# As winter closes in



## allisfan (Oct 23, 2014)

It seems a little quiet here so I thought I'd ask a few questions. As winter approaches what do you guys do with your tractors anything special for the winterization? Or if you do use them during the winter do you equip it with anything special?


----------



## ftorleans1 (Jul 12, 2009)

Well, I run fuel stabilizer in all of my small engine equipment so that part is taken care of. Changing the oil to the recommended cold weather weight is another item which needs to be looked at. A lot of us have plows or blowers so we are in the process of removing decks if so equipped, Installing weights, chains and the plow or blower in preparation for the white stuff.

Another item which should not be overlooked is the battery! Check your connections to be sure they are not loose or corroded so when you need the tractor, It will start once the temps drop off. Of course this is more important for those of us who live in the cooler regions of the country...
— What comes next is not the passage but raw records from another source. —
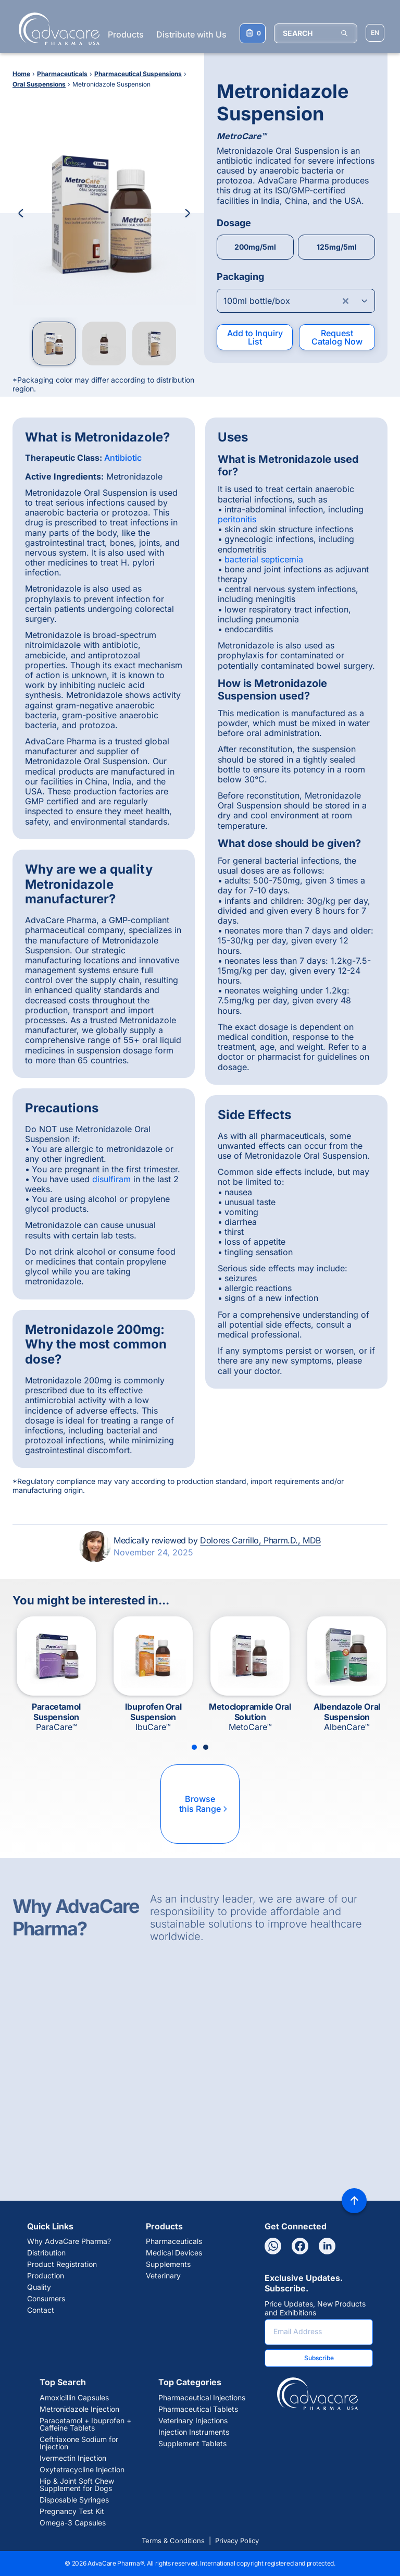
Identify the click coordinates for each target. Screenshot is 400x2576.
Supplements (168, 2264)
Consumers (46, 2298)
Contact (40, 2310)
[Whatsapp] (273, 2246)
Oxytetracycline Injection (82, 2469)
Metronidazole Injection (79, 2409)
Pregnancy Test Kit (72, 2511)
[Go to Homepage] (55, 28)
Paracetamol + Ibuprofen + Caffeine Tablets (85, 2424)
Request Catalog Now (336, 337)
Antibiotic (123, 457)
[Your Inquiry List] (252, 33)
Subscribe (319, 2358)
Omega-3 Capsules (73, 2522)
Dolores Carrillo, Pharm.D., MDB (260, 1540)
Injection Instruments (193, 2432)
If you have a liquid cooled machine, Now is the time to check the level and condition of the system...


If you have an air cooled machine, Now is the time to check all of the engine tin and blow out any debris which may have collected through-out the summer season...

If you plan on using your machine through-out the winter season but don't have a plow or blower for it, You should still remove your deck if so equipped. No need to be dragging it around for no reason plus it provides the opportunity to inspect it before it turns too cold if you live in a cooler region. Remember to store the deck/s where they will stay DRY...

If you have a belt driven machine, By all means, Check the drive belts while it is still fairly nice out. Nothing worse than to have a belt snap on a sub zero day!!!


----------



## skunkhome (Nov 30, 2008)

Really, nothing as it rarely gets colder than 40°F in my neck of the woods. I do add fuel stabilizer for any period when tractors might be sit idle for extended periods all seasons.


----------



## Thomas (Nov 1, 2006)

Come winter mostly use for plowing our driveway keeping snow banks push back.
Once cabin fever sets in might open road in woods for tree work,other than that keep fluids full anti freeze good.


----------



## allisfan (Oct 23, 2014)

I have several machines and only one that sees year round operation. So I treat all of the machines that will sit to a oil and filter change as we'll as treated fuel. I also do one thing that may seem odd but like a boat engine I use fogging fluid on everything that will sit over the winter. I use it on my boat my tractors and some of my two stroke equipment that will be sitting. 

The fogging fluid completely repels the invasion of moisture. That combined with a good fuel stabilizer almost ensures a one or two turn start come spring. 

With my winter tractor that I plow with I just load it with wheel weights and chains. And an oil change if we get sustained cold below freezing I might hook up the block heater, but mostly I just use a battery minder. Thanks for the input!


----------